Squat Technique: Optimizing Vertical Movement Part 2

Continued from part 1 of this series which can be viewed here

In the last section of our analysis, we looked at Pelvis GyroX data patterns to create time stamps for different phases of the squat, how to begin analyzing this movement in terms of depth and keeping the hips under the center of mass, and how to apply an external cue to create changes in the movement. In this next part of our analysis we will continue by looking at our 3rd measurement of the squat, Spinal Coupling.

Spinal Coupling:

To assess how well an athlete is able to maintain the position of their torso relative to their hips (I call this spinal coupling), especially at the bottom of this movement (< 90° knee angle), I like to use the H-Angle output from our sensors on the Pelvis (sacrum) and Torso (sternum).
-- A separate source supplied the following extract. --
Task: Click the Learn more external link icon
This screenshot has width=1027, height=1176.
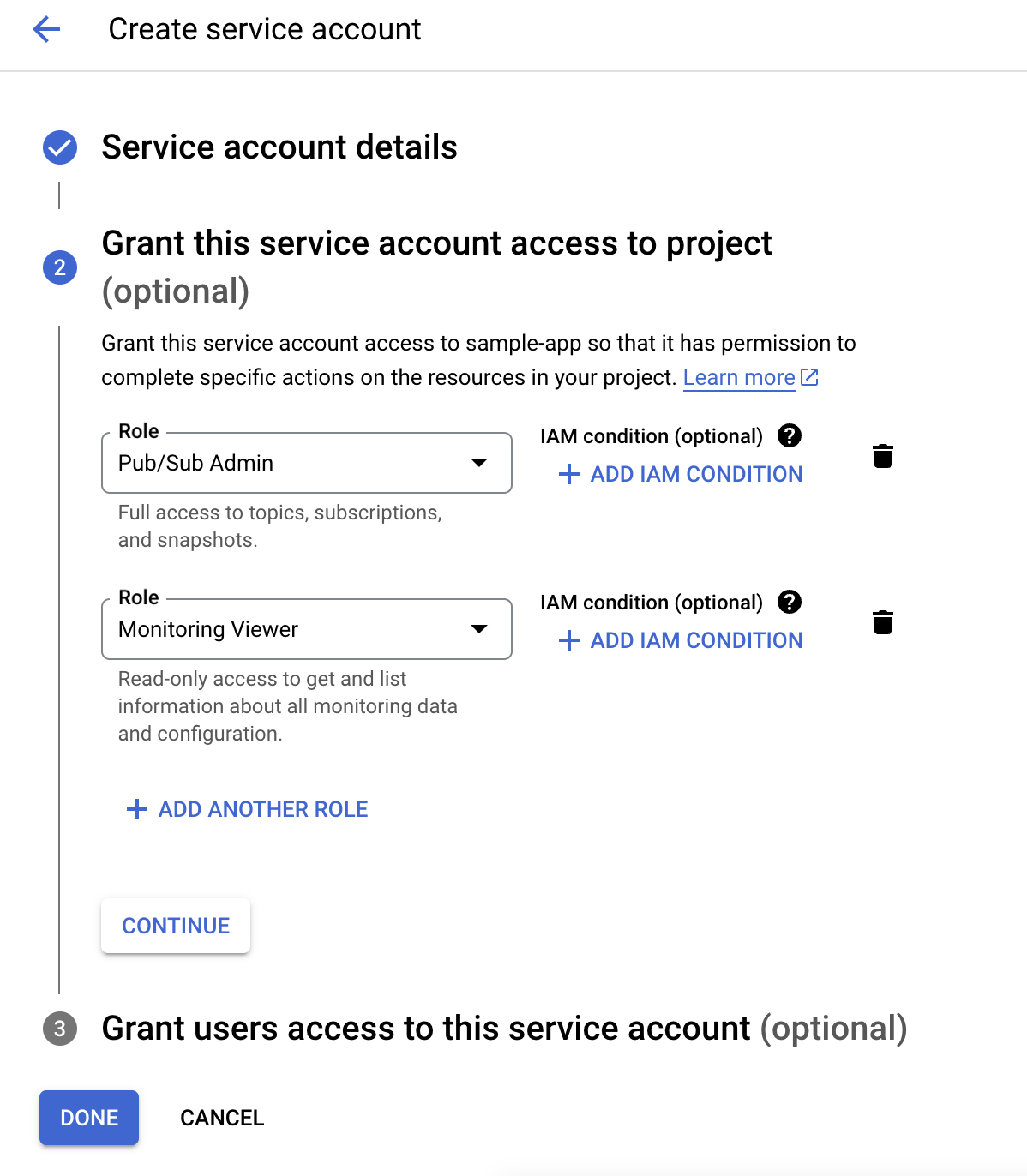Action: [809, 377]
In optimal conditions, the offset of these two outputs should stay consistent throughout the full range of motion. 

As we see in James' squat above, at the 1st 0-cross of the Pelvis GyroX output (roughly 90° knee angle), his pelvis and torso angles match up at 41.5° and 41.8° respectively. This indicates good coupling of these two components through the first half of the eccentric phase of his squat.

As he proceeds to the bottom of the squat (2nd Pelvis GyroX 0-cross), we can see these two angle values split off in different directions as the torso becomes more aggressively tilted forward (from 41.8° to 35.5°), and the pelvis begins to posteriorly tilt (from 41.5° to 56.2°) resulting in an offset of these two angles of 20.7° and a visible rounding of the spine.
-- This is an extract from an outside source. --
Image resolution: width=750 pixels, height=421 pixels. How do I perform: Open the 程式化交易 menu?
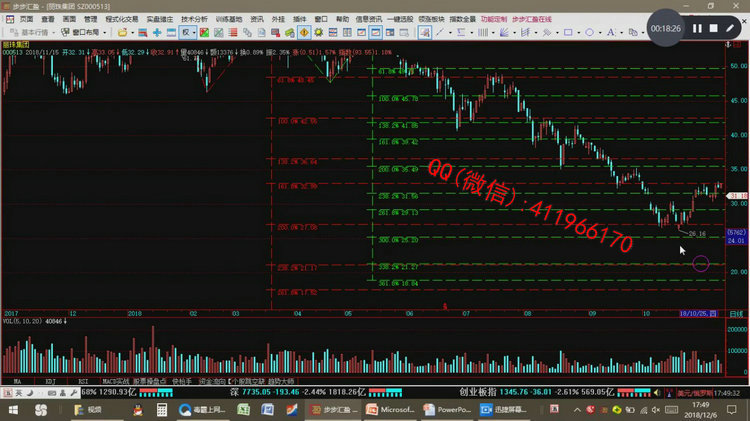coord(121,19)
The addition of a heel lift alone reduces this offset from 20.7° to only 7.4°. To further correct this, we add an external cue in the form of a front or back loaded light weight. 

With the addition of a light (relative) cue as an unloaded bar on the back, James' pelvis and torso angles now line up symmetrically at 56.3° each, with 0° of offset. Adding this light weight cues the upper posterior chain to stay engaged through the hip flexion range of motion. This allows full squat depth, an optimal torso vs tibial angle, and a maintenance of torso and pelvic angle offset that reinforces good postural stability through the entire movement.

It is important to note that these values do not have to match perfectly as they do in this case, and the absolute angle values may vary depending on sensor attachment site. What is more important is that they maintain a constant relationship (or offset) throughout the range of motion. 

Let's now review these concepts with our runner subject, Wilson Kipsang.


Initial observations from Wilson's squat movement:

Depth- Due to his anatomy (lower body limb lengths) and also dorsiflexion range of motion, we see an altered Pelvis GyroX output. This one is lacking the same two distinguishing 0-crosses we saw in James' case. This means we are not achieving optimal depth of the squat. Based on the H-Angle output of the sensors on his thighs, his peak squat depth is about 23°. We will see how we can increase this shortly.

Torso vs Tibial Angle- In this assessment we opted to place sensors on his thighs as opposed to his tibias. What we can still observe though is that his torso is going through a total angular range of about 45.6°. In James' case, once external cues were applied, he was able to minimize his total torso angular range to just 33.7°. Visibly, we can also see that the torso is tilted forward at a more aggressive angle than the tibia.

Spinal Coupling- Wilson's spinal coupling presents as pretty good in our initial assessment, displaying an offset between his torso and pelvis of just 6° at the bottom of his squat. We will want to maintain this positive quality and monitor it for improvement as we work through some modifications.


With the addition of a 1.25" heel lift we see positive changes in all three of our movement criteria:

Depth- Improvement from 23° (measured on thigh) all the way down to 3°. This is a 20° increase in range of motion for the femur.

Torso Angular Range- The heel lift effectively decreased the total angular range of the torso from 45.6° to 34.9° (which is much closer to the optimal value James was able to achieve of 33.7°). Let's see if we can improve this further with the addition of a light weight to cue some additional postural stability.

Spinal Coupling- This heel lift alone improved Wilson's offset of torso and pelvis angles from an already favorable value of 6° to even better at around 0.5°-1°.

The final question will now be: Can we load this movement pattern and preserve these modifications and movement qualities?

Holding a kettlebell in a front-loaded position, we see that all movement qualities are preserved! The depth of the squat remains between 4-5° on the thigh, spinal coupling is held to within 2°, and the torso angular range actually improves to 33.9°.

With both of these cases, our focus will now be to preserve these movement qualities as we progress training load and simultaneously work to reduce reliance on these external cues. With these values now documented for us, we can easily track deviations from optimal movement and understand when our training load exceeds our functional capacity to perform these movements most effectively.